Update model card

6de8bd2 verified 3 days ago

8.14 kB

	---
	license: apache-2.0
	language:
	- en
	base_model: google/gemma-4-e2b-it
	tags:
	- executorch
	- quantized
	- int4
	- raspberry-pi
	- on-device
	- edge
	pipeline_tag: text-generation
	---

	# Gemma 4 E2B — INT4 ExecuTorch `.pte` for Raspberry Pi 5

	INT4-quantized, ExecuTorch-lowered `.pte` of [`google/gemma-4-e2b-it`](https://huggingface.co/google/gemma-4-e2b-it), packaged for Raspberry Pi 5 (Cortex-A76, 8 GB) deployment via the [ExecuTorch](https://pytorch.org/executorch) 1.2.0 Python runtime with the XNNPACK backend.

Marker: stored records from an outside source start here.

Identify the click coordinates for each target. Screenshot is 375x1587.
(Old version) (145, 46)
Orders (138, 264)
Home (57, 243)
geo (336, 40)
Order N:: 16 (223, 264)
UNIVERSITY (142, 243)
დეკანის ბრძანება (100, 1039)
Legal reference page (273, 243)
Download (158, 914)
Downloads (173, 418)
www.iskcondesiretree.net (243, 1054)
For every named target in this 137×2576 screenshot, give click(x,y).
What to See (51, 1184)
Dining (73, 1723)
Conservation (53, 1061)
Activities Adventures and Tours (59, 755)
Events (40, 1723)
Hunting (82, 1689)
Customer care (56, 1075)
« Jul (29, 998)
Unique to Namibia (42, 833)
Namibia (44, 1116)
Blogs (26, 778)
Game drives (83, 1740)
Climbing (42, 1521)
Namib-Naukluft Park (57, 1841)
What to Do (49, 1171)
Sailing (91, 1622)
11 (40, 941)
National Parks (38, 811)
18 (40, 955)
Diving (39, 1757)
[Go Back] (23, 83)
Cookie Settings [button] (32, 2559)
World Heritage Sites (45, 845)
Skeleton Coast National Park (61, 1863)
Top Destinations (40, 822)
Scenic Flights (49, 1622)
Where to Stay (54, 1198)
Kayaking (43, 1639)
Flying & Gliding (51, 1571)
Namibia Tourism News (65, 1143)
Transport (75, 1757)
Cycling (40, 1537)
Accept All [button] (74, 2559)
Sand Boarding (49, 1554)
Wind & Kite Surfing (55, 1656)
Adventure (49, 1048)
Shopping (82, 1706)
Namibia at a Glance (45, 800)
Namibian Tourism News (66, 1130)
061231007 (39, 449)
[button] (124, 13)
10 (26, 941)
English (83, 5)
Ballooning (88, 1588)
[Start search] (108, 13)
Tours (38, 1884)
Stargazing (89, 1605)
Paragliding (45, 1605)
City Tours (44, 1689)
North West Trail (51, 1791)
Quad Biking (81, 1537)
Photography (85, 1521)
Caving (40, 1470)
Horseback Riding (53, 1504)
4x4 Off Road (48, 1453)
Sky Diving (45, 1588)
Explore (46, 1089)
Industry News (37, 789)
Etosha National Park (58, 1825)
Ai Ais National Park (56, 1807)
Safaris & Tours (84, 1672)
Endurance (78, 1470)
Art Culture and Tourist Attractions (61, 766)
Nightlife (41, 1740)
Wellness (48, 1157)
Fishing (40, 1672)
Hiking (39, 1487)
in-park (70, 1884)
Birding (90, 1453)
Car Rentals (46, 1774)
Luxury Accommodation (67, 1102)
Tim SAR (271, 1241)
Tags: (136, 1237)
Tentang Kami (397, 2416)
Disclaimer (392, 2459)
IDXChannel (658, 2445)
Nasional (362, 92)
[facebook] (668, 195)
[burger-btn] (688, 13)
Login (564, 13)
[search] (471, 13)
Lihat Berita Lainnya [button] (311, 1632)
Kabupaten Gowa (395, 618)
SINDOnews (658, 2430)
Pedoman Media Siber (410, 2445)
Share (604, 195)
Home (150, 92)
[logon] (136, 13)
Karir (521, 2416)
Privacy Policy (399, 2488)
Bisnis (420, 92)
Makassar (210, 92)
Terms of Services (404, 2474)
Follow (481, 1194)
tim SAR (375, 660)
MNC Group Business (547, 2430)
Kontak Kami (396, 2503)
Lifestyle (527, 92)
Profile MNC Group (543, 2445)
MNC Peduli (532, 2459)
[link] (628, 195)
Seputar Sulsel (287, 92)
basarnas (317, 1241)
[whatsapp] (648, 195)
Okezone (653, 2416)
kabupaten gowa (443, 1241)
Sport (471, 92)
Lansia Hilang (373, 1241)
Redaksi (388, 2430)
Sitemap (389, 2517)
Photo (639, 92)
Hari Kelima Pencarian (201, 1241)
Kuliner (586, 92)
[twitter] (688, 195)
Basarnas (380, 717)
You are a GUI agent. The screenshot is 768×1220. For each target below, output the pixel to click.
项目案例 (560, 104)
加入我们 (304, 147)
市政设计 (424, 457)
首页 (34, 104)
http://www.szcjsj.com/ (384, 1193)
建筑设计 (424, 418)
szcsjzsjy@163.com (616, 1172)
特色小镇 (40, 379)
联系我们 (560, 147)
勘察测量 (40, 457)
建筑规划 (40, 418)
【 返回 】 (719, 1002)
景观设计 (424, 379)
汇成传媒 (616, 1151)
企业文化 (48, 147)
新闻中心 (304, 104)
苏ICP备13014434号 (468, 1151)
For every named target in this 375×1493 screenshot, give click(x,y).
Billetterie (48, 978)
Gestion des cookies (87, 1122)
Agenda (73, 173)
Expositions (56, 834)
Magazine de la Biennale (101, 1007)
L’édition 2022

	This artifact is the deployable output of the full export → quantize → lower → runtime pipeline documented at:

	Source code & documentation: https://github.com/bamb00boy/Gemma4_executorch_deployment

	## Contents

	\| File \| Size \| Purpose \|
	\|---\|---\|---\|
	\| `gemma4_e2b_text_int4_extcache.pte` \| 5.14 GB \| The ExecuTorch program — load + run with `executorch==1.2.0` \|
	\| `tokenizer/tokenizer.json` \| ~5 MB \| HF fast tokenizer for Gemma 4 \|
	\| `tokenizer/tokenizer_config.json` \| small \| Tokenizer config (special tokens, chat template ref) \|
	\| `tokenizer/chat_template.jinja` \| small \| Gemma 4 chat template (used by `gemma4_terminal_chat.py`) \|
	\| `pi_runner.py` \| ~250 lines \| Self-contained one-shot runner: tokenize → generate → exit \|
	\| `gemma4_terminal_chat.py` \| ~325 lines \| Interactive multi-turn REPL with KV-cache reuse across turns \|
	\| `LICENSE` \| — \| Apache 2.0 (covers the weights; see [License](#license) below) \|

	## Measured performance

	Identical 14-token prompt + 9-token decode for `"The capital of France is"`, bit-exact output across all rows.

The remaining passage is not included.